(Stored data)
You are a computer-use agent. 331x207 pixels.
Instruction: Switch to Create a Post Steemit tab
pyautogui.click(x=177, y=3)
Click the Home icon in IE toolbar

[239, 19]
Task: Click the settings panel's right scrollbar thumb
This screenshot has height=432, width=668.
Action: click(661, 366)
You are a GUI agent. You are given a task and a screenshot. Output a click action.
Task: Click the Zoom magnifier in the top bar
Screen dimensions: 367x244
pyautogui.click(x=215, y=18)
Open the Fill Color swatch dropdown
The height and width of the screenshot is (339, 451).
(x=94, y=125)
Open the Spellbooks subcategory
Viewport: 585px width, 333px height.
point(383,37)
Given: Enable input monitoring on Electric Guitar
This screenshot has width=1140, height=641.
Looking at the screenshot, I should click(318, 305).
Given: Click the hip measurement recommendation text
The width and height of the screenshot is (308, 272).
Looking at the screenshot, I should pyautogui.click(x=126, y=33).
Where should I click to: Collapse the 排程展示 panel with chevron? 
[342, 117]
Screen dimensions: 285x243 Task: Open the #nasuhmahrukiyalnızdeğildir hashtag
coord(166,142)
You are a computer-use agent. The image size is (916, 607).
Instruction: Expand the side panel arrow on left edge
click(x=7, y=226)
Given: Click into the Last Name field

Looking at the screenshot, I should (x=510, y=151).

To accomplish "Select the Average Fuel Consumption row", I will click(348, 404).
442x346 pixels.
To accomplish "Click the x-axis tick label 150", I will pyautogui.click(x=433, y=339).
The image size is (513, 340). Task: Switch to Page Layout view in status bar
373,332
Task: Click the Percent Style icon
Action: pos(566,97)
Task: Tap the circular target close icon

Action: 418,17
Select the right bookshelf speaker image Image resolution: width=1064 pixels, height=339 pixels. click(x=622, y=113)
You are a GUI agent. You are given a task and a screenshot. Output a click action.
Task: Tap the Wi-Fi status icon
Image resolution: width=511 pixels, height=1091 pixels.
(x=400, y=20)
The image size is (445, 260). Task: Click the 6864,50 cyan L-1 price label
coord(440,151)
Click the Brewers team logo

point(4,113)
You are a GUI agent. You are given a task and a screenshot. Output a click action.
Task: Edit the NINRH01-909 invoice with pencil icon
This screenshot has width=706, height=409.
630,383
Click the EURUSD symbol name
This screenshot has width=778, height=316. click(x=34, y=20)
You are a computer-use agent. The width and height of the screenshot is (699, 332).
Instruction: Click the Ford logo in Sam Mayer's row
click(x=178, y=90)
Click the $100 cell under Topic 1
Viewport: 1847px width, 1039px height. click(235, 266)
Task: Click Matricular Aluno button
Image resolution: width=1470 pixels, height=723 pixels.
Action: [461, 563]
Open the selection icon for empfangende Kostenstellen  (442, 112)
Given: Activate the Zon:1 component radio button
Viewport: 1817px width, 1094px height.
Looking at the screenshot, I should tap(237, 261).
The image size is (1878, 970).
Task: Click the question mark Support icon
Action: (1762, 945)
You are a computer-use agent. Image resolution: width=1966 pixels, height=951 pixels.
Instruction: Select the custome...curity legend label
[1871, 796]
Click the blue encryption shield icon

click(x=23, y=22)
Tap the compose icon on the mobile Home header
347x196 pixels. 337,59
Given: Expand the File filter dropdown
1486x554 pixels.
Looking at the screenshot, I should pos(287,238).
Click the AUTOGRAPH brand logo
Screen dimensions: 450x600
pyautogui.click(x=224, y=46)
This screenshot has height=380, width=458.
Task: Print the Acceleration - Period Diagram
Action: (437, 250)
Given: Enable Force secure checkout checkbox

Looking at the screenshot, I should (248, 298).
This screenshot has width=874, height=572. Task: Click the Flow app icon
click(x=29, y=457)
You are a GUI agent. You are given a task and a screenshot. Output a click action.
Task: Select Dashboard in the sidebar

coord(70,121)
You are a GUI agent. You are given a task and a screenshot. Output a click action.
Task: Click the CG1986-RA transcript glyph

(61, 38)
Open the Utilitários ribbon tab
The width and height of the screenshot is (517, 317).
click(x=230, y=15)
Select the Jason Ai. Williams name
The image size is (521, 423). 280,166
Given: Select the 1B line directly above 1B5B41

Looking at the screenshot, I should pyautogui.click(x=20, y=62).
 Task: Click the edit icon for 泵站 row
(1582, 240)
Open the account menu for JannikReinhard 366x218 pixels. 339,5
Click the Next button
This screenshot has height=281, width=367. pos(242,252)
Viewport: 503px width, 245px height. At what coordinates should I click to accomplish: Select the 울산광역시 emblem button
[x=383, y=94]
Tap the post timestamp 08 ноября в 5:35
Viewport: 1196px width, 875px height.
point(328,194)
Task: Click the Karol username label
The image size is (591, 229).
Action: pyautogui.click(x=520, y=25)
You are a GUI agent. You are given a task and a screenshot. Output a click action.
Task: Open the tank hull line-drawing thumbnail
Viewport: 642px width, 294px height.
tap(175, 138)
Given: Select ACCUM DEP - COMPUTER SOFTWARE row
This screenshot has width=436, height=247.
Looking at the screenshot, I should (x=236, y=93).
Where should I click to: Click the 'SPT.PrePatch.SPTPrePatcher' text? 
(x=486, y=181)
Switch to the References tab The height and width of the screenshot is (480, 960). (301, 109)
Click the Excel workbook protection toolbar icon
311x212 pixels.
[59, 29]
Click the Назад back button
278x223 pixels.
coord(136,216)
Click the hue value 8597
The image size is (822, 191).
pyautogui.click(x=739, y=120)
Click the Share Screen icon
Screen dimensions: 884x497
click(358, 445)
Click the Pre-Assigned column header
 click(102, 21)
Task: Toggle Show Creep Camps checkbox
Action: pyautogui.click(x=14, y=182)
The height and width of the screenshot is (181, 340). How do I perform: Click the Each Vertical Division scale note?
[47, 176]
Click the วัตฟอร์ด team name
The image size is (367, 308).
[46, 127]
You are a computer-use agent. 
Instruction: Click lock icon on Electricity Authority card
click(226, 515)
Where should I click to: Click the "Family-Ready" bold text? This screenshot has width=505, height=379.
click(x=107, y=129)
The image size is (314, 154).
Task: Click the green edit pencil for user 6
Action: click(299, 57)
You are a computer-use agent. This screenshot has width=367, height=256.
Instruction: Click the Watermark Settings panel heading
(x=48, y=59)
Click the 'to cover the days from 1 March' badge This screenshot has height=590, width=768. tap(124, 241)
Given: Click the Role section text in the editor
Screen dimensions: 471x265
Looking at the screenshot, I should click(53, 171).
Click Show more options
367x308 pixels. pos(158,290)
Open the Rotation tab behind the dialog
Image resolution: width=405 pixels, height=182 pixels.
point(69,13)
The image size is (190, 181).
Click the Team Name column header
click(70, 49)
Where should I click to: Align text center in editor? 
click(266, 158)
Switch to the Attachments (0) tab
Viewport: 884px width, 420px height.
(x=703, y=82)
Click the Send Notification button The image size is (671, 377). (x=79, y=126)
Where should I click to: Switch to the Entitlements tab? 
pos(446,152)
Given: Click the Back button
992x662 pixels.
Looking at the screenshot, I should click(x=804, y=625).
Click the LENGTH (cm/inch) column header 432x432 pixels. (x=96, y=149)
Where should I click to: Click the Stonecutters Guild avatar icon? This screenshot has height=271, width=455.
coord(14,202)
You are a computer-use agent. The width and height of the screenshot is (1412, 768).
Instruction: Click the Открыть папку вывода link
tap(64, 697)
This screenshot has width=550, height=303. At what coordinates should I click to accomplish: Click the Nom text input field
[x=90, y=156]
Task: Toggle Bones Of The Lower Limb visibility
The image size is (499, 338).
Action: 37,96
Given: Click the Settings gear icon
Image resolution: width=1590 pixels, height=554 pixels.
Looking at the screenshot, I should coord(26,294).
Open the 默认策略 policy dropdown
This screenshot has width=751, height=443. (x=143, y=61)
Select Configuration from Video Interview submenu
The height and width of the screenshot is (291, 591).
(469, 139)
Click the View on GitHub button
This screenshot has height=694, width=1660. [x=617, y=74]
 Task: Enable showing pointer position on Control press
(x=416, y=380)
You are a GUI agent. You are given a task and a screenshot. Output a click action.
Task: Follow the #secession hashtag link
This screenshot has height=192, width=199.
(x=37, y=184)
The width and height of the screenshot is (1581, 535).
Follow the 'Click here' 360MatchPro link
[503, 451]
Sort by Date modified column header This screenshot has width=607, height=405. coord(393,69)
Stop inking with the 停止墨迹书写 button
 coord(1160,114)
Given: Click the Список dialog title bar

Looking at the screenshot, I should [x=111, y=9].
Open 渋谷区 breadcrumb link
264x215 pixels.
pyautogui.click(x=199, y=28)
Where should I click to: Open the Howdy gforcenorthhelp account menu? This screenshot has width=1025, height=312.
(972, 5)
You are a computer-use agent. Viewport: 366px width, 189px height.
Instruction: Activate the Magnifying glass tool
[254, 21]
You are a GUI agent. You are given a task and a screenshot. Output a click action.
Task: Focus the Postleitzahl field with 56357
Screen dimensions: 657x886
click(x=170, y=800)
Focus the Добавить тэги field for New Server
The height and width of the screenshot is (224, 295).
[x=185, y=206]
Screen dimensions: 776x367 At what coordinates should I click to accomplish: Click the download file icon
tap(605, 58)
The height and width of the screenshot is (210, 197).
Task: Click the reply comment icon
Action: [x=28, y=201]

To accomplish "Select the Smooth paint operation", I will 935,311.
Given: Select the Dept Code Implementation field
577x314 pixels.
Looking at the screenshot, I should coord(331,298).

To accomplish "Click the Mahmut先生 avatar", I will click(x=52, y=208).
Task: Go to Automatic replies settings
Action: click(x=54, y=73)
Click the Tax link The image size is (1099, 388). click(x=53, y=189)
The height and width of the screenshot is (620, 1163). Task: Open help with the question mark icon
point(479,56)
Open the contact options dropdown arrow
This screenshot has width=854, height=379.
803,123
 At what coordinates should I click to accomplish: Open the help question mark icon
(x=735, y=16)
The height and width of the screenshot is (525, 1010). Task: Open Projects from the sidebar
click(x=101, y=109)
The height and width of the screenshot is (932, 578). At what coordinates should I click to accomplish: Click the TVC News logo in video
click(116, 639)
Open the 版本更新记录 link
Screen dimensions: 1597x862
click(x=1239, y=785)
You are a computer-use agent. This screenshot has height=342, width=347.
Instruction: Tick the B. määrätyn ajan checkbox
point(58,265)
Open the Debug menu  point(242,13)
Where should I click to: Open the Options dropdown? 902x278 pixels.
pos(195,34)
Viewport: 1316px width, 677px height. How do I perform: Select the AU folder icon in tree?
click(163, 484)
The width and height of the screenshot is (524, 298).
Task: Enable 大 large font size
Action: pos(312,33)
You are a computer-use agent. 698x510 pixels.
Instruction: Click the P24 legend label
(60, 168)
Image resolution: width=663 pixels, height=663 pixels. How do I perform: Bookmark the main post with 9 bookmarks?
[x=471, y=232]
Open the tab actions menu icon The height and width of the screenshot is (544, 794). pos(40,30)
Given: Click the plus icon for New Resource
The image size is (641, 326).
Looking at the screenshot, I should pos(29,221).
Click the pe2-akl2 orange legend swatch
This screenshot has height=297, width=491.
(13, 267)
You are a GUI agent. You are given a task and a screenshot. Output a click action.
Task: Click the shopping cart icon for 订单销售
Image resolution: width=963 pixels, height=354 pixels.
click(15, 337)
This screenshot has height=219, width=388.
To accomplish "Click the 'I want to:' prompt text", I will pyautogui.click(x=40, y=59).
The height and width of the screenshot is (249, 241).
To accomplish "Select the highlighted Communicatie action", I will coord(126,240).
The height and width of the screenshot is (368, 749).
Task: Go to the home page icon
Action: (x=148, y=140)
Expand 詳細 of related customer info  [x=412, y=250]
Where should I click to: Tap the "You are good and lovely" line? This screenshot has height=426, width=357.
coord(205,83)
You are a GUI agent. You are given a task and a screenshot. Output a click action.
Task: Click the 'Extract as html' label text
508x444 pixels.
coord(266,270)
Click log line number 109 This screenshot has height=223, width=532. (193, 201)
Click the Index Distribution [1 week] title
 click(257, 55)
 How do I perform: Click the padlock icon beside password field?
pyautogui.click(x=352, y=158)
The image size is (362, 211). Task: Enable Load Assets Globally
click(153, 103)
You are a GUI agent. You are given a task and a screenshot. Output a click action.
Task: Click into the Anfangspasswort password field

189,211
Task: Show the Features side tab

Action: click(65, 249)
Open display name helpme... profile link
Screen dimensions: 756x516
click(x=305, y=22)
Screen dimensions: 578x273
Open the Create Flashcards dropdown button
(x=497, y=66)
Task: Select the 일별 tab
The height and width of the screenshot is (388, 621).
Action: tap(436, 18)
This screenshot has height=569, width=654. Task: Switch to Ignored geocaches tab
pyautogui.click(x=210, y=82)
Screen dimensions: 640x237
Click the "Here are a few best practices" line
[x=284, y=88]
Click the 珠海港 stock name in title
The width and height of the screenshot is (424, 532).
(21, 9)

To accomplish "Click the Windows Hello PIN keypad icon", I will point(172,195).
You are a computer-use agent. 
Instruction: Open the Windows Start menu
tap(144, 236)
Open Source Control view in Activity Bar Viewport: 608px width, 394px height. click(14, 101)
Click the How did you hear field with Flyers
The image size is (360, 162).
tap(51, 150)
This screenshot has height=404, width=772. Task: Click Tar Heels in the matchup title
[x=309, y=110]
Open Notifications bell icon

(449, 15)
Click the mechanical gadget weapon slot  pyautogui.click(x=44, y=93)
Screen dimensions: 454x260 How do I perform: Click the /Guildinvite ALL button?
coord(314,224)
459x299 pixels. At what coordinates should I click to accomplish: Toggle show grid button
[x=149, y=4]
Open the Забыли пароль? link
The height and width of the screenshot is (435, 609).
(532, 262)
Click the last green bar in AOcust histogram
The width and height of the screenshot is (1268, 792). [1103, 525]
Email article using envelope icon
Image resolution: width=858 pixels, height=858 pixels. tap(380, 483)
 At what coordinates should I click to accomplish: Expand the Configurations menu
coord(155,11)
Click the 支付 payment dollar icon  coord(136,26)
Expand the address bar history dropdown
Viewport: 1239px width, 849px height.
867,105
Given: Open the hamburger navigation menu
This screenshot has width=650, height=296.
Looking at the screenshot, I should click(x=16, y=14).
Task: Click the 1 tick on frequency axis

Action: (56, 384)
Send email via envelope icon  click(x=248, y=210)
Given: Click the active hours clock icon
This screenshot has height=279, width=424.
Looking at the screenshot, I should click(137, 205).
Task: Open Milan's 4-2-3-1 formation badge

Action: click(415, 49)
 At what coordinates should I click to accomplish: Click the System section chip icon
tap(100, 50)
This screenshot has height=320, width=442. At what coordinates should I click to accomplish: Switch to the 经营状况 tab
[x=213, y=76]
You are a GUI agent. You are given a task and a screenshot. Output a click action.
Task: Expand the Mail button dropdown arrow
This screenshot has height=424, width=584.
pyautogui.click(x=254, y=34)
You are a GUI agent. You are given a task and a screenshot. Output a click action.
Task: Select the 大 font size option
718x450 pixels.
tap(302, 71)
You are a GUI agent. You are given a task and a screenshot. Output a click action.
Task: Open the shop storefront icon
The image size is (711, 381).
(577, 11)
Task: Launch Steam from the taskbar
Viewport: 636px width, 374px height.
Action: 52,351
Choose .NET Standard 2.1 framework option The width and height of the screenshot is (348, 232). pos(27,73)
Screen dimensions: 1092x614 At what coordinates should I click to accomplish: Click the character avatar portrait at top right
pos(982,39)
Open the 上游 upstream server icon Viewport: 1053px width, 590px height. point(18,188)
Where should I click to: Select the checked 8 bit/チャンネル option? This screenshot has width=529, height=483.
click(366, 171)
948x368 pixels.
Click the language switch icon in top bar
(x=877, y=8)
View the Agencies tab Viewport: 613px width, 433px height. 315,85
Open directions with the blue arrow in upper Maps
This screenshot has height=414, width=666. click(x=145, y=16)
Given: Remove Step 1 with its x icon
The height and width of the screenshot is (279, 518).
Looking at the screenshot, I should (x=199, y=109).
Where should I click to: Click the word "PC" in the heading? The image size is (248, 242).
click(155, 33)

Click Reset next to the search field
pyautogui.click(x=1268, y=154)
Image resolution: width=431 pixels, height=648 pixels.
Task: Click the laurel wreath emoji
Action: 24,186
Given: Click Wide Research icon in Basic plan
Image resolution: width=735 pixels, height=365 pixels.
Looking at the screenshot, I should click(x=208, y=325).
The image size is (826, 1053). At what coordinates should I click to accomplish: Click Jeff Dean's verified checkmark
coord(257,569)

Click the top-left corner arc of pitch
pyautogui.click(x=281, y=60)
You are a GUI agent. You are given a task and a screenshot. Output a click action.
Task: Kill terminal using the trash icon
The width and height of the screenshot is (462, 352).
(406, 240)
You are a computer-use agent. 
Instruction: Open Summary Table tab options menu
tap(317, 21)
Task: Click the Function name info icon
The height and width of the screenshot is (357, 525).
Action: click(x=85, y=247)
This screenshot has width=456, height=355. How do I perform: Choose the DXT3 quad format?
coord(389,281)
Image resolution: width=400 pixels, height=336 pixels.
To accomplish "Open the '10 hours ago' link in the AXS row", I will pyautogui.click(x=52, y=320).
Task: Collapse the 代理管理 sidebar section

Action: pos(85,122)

Task goal:
Give again exactly, and only, the lines above starting at the one with "Where should I click to: Open the Howdy" and ending at the one with "Given: Select the Dept".

Reply to the exercise:
Where should I click to: Open the Howdy gforcenorthhelp account menu? This screenshot has width=1025, height=312.
(972, 5)
You are a computer-use agent. Viewport: 366px width, 189px height.
Instruction: Activate the Magnifying glass tool
[254, 21]
You are a GUI agent. You are given a task and a screenshot. Output a click action.
Task: Focus the Postleitzahl field with 56357
Screen dimensions: 657x886
click(x=170, y=800)
Focus the Добавить тэги field for New Server
The height and width of the screenshot is (224, 295).
[x=185, y=206]
Screen dimensions: 776x367 At what coordinates should I click to accomplish: Click the download file icon
tap(605, 58)
The height and width of the screenshot is (210, 197).
Task: Click the reply comment icon
Action: [x=28, y=201]

To accomplish "Select the Smooth paint operation", I will 935,311.
Given: Select the Dept Code Implementation field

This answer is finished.